2.3 Tanda dan gejala
Tanda dan gejala sifilis banyak dan berlainan. Diagnosis gejala sifilis umumnya sulit
dilakukan karena itu penyakit ini sering disebut “Peniru Besar” karena memiliki gejala-gejala
yang hampir mirip dengan penyakit lainnya. Hal itu mengakibatkan kesulitan dalam
mendiagnosa karena sering disebut sebagai penyakit lainnya.
Menurut Hawkes, et., al (2011) terdapat perbedaan gejala sifilis pada pria dan perempuan
seperti dijelaskan berikut:
1. Gejala Sifilis Pada Pria
Gejala sifilis pada pria ditunjukkan dengan beberapa ciri sebagai berikut:
1) Adanya lepuhan yang terdapat di alat vital pria. Biasanya pada tahap awal,
kulit terbuka seperti melepuh namun tidak terasa sakit. Apabila tidak
diambil tindakan, sifilis yang disebabkan oleh bakteri ini bisa saja kambuh
dan akan menimbulkan akibat yang fatal.
2) Gejala sifilis pada laki-laki juga ditandai dengan adanya pembengkakan
pada getah bening, atau tonjolan mirip kutil yang dapat menular dan
biasanya terdapat di sekitar anus dan ketiak, dan merupakan ciri-ciri
penyakit sifilis lanjutan. Apabila sifilis berlanjut ke tahap berikutnya, maka
dapat merusak banyak organ tubuh lainnya.

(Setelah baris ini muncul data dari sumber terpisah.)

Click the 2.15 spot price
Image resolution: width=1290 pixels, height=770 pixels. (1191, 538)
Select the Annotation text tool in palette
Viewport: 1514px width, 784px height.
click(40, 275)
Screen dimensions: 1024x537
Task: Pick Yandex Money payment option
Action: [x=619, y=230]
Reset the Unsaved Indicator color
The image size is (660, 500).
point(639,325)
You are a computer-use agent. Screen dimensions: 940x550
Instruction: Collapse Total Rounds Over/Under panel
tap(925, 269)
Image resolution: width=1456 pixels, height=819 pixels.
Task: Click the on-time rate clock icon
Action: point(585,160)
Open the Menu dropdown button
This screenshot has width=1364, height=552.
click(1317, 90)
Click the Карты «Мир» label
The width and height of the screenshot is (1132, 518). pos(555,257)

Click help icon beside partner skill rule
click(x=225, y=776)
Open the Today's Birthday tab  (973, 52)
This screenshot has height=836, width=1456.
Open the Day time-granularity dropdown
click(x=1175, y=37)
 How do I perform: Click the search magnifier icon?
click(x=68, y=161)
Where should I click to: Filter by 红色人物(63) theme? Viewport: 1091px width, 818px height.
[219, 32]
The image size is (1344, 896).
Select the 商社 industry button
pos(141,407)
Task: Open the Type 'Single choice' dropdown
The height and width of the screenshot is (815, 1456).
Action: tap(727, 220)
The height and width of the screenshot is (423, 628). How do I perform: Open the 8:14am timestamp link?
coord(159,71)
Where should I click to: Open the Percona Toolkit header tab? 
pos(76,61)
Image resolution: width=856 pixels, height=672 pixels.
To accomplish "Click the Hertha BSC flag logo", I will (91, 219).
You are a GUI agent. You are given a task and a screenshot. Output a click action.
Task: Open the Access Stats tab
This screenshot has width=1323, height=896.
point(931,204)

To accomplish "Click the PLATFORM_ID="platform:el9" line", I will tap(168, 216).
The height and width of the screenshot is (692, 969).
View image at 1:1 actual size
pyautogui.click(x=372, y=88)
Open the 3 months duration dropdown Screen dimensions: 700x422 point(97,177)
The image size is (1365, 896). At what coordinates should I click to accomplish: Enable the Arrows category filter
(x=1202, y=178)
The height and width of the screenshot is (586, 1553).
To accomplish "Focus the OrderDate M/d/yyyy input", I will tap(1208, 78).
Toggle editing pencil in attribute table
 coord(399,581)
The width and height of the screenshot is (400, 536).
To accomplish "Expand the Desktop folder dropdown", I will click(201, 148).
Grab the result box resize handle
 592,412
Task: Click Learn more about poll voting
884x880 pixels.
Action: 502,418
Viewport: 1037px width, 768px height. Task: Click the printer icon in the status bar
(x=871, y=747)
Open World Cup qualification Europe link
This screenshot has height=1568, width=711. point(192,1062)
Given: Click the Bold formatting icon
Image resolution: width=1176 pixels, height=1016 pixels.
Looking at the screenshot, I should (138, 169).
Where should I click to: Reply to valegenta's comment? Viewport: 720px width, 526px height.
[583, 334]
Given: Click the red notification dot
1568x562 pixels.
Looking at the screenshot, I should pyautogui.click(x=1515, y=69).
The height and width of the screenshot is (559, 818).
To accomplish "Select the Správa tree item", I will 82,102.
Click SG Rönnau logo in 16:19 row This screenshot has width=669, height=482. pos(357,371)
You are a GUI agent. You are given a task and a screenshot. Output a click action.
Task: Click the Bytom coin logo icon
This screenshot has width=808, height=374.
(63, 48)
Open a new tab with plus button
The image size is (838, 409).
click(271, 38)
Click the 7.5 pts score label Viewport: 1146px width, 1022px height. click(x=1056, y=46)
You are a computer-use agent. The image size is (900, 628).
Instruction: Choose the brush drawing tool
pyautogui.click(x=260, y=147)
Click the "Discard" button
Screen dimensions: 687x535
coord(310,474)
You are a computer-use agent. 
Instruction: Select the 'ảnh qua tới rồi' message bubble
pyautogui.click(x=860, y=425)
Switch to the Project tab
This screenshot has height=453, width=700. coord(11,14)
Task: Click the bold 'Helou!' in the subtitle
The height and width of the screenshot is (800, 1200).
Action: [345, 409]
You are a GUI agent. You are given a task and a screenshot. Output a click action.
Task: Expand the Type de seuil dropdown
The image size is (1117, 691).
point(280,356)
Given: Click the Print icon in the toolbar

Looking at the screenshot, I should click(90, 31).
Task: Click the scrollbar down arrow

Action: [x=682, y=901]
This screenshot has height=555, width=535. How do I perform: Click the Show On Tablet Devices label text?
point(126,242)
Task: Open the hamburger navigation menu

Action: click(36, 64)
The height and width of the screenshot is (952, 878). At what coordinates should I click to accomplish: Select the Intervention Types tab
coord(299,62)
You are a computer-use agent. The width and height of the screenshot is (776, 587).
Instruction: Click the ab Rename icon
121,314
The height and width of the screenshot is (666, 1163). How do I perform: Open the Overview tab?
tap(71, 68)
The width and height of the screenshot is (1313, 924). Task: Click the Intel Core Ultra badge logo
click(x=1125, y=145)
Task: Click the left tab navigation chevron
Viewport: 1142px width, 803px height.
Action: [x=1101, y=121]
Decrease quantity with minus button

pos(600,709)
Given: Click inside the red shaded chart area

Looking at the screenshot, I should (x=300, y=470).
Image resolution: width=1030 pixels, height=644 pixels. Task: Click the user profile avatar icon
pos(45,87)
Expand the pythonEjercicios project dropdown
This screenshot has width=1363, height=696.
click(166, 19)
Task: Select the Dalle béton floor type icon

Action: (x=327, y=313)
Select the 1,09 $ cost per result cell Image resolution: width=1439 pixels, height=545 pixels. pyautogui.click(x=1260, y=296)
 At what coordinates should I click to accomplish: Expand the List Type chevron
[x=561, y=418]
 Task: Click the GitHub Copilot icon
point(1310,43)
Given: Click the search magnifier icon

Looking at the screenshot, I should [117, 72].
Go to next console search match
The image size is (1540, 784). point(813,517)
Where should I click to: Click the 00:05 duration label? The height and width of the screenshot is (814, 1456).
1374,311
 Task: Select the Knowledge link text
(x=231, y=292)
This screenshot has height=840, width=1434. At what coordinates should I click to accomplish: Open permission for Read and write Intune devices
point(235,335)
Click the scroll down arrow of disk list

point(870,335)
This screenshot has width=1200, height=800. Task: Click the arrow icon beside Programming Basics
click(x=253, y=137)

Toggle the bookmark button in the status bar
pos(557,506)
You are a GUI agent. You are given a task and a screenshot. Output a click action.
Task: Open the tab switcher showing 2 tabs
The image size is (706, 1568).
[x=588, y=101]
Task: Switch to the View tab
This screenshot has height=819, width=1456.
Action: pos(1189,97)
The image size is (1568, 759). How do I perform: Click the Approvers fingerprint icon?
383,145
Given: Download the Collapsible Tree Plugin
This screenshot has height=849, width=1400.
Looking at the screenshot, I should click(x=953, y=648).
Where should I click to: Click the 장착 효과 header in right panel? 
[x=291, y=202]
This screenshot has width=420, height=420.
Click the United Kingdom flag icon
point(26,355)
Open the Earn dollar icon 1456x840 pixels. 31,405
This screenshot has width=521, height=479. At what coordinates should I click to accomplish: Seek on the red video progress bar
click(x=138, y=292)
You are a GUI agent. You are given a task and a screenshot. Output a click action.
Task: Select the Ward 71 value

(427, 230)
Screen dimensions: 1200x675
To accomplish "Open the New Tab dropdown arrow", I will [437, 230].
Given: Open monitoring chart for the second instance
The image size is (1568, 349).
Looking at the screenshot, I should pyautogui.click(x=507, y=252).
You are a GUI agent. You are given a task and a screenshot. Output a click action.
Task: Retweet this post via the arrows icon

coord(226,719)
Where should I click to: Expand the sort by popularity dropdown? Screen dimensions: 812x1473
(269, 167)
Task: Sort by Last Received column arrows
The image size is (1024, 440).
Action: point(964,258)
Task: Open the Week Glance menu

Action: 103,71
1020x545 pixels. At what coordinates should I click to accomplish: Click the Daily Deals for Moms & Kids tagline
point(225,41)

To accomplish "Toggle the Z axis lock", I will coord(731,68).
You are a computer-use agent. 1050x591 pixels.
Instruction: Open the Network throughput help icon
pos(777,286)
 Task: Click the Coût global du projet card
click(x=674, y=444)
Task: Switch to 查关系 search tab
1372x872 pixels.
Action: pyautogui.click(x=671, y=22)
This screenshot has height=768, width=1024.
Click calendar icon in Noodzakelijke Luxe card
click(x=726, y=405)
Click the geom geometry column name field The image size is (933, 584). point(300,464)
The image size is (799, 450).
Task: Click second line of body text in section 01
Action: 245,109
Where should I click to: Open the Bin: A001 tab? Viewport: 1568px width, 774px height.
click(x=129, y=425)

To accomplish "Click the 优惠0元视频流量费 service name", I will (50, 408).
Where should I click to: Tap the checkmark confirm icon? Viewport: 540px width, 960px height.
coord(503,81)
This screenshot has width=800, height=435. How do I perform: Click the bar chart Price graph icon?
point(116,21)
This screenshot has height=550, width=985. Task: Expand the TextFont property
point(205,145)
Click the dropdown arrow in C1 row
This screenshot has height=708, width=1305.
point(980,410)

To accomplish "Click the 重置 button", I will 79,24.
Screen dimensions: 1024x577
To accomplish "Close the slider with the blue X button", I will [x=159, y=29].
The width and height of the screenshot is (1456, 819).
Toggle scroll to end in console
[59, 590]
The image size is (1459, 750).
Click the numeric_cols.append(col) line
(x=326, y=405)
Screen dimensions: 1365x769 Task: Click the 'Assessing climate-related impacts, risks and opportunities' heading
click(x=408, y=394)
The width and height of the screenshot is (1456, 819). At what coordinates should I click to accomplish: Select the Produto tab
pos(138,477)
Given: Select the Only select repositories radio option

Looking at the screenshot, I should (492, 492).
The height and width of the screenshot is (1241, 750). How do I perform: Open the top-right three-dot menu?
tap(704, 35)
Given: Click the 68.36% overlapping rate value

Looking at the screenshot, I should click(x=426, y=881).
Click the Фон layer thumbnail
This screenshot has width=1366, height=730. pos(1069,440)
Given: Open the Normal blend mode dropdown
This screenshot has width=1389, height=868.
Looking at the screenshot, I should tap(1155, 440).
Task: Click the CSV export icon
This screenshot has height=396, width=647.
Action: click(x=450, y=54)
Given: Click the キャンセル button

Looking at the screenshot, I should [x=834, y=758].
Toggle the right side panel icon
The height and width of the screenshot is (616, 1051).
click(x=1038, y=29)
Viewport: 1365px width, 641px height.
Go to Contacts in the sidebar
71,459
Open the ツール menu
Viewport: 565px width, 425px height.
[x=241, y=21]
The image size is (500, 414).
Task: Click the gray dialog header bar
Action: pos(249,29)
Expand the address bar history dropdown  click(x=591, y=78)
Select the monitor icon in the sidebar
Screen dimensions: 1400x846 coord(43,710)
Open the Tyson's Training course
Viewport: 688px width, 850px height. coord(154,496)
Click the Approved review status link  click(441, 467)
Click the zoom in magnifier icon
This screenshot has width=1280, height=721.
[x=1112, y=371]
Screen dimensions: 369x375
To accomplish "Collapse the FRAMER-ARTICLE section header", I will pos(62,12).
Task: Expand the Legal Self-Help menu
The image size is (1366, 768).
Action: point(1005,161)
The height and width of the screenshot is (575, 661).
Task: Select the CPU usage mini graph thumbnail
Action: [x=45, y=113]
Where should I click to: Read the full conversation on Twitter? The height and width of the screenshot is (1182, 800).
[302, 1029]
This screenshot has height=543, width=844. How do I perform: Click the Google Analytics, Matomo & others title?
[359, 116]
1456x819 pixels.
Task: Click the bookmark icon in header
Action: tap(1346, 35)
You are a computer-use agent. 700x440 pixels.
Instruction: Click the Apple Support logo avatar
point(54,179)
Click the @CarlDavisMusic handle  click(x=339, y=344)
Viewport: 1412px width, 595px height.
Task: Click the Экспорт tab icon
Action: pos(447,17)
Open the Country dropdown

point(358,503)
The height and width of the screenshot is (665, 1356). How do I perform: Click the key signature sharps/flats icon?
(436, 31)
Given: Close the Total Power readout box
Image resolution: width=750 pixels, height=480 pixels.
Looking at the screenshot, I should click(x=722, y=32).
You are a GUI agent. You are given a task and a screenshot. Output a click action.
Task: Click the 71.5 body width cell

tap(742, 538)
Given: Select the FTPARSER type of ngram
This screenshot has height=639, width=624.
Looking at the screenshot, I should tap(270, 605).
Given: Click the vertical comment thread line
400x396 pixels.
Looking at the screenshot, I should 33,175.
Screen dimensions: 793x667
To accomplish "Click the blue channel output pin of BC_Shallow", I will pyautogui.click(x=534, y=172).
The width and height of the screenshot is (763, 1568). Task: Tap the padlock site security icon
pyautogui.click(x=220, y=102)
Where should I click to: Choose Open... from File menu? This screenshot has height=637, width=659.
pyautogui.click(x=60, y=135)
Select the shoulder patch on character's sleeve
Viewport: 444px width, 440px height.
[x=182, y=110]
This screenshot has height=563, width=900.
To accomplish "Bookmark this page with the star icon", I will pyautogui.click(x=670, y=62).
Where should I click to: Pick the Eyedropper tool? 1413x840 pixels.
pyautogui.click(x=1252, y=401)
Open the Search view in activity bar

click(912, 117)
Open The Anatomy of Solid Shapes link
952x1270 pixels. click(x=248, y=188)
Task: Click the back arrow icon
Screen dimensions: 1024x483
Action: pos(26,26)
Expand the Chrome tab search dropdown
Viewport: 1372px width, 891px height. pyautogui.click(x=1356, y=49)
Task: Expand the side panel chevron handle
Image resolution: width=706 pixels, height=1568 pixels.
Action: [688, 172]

2. Gejala Sifilis Pada Wanita
Penyakit sifilis umunya tidak hanya menyerang kaum pria, namun juga
menyerang kaum wanita. Menurut Hawkes, et. al. (2011) banyak penderita sifilis
terutama wanita kurang mengenali gejala-gejalanya sehingga baru menyadarinya
ketika penyakit sifilis sudah memasuki stadium lanjut. Wanita lebih mudah
terjangkit sifilis karena memiliki alat kelamin yang lebih lembab dan basah
sehingga bakteri akan lebih mudah menginfeksi (Committee on Infectious
Diseases, 2006).
Penyakit sifilis pada wanita akan muncul sekitar 3 minggu-6 bulan setelah
berhubungan seksual dengan penderita. Penyakit sifilis pada wanita tersebut dapat
dilihat dari beberapa ciri sebagai berikut:

4
1) Muncul benjolan dan luka di sekitar alat kelamin. Luka terlihat seperti
lubang pada kulit dengan tepi yang lebih tinggi (Force, 2009). Biasanya
tidak terasa sakit. Dalam beberapa minggu luka akan hilang, tapi justru
bakteri akan menetap pada tubuh dan penyakit dapat muncul berupa lecet-
lecet pada seluruh tubuh. Lalu lecet-lecet ini akan hilang juga, dan virus
akan menyerang organ tubuh lain.
2) Terkadang disertai pusing-pusing dan nyeri tulang seperti gejala flu.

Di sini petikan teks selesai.